Acupuncture has been explained to me as a medical treatment performed by the insertion of sterile (single-use) acupuncture needles through the skin into the underlying tissues and muscles at specific points on the body for the purpose of alleviating pain and/or for treating other clinical conditions.

Associated techniques of acupuncture may be used, including one or more of the following: acupressure, electroacupuncture, moxibustion, laser therapy, and aquapuncture. I understand that other relevant diagnostics and therapies may also be required to diagnose and treat my pet. I understand that a minimum of 3 to 5 treatments is often needed before a response to therapy may occur. I recognize that, as in all types of medicine, the response to therapy varies with each patient. I understand that positive effects may not be immediate and are often not noted for 3 days following a session. I realize that neither a guarantee nor warranty can ethically or professionally be made regarding the success of the treatment recommended.

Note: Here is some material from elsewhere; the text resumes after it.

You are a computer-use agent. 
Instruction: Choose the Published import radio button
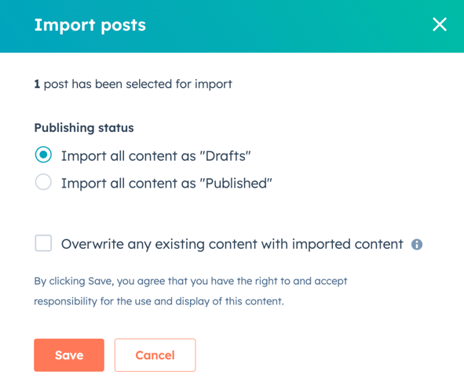pyautogui.click(x=43, y=182)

Acupuncture is considered to be extremely safe. Possible side effects of acupuncture, which can occur at any time during the course of therapy, have been explained to me and include the following: bleeding; possible temporary worsening of symptoms; bruising, redness, swelling, or soreness at the treated sites; transient weakness or lethargy post-treatment.

I state that my pet/animal does not have any of the following: Pregnancy, Bleeding Disorder, or Pacemaker.

I state that my pet/animal has been evaluated by a veterinarian for the condition(s) being treated with acupuncture. *See the optional statement below if you are the patient’s alternative/holistic care provider only.

I understand that I assume all financial responsibility for the services rendered and that full payment is due at the time services are rendered. I understand that hospital support personnel will be used as deemed necessary to perform and complete therapy.

I certify that I have read and fully understand all the above terms regarding the treatment of my pet/animal. I also certify that I have the authority to execute this consent.

Clear Signature

I understand that Stephanie Kotas, DVM is not the primary care veterinarian for my pet/animal and that she is operating with the understanding that I will continue to maintain a valid veterinarian-client-patient relationship with a primary care veterinarian for all of my pet’s needs other than the acupuncture/alternative care that she is providing. I understand that should my pet become ill, injured or painful, I should seek care from my primary care veterinarian or an emergency veterinary facility.